Aim of the exercise
In the records below, the lines from the one with "Instruction: Click the third" through the last are to be printed exactly, and nothing else.

--- Dataset excerpts ---

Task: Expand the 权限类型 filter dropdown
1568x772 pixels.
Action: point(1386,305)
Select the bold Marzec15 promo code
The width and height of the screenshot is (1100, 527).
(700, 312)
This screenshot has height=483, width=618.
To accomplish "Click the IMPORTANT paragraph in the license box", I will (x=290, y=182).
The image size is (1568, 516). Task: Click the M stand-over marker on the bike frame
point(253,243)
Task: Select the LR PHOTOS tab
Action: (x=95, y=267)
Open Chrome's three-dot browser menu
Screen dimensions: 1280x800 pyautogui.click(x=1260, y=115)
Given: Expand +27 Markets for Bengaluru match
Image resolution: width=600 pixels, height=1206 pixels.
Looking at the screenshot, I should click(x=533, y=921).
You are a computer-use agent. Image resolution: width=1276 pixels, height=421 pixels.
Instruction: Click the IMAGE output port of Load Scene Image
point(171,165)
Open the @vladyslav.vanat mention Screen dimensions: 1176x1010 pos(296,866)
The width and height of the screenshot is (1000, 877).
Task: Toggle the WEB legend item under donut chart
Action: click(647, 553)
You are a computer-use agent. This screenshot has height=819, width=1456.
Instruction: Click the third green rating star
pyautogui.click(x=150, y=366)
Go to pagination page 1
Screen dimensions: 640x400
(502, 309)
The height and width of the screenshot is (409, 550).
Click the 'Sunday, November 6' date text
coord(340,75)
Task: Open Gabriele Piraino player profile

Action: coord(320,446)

---

Response for this exercise
Instruction: Click the third green rating star
pyautogui.click(x=150, y=366)
Go to pagination page 1
Screen dimensions: 640x400
(502, 309)
The height and width of the screenshot is (409, 550).
Click the 'Sunday, November 6' date text
coord(340,75)
Task: Open Gabriele Piraino player profile

Action: coord(320,446)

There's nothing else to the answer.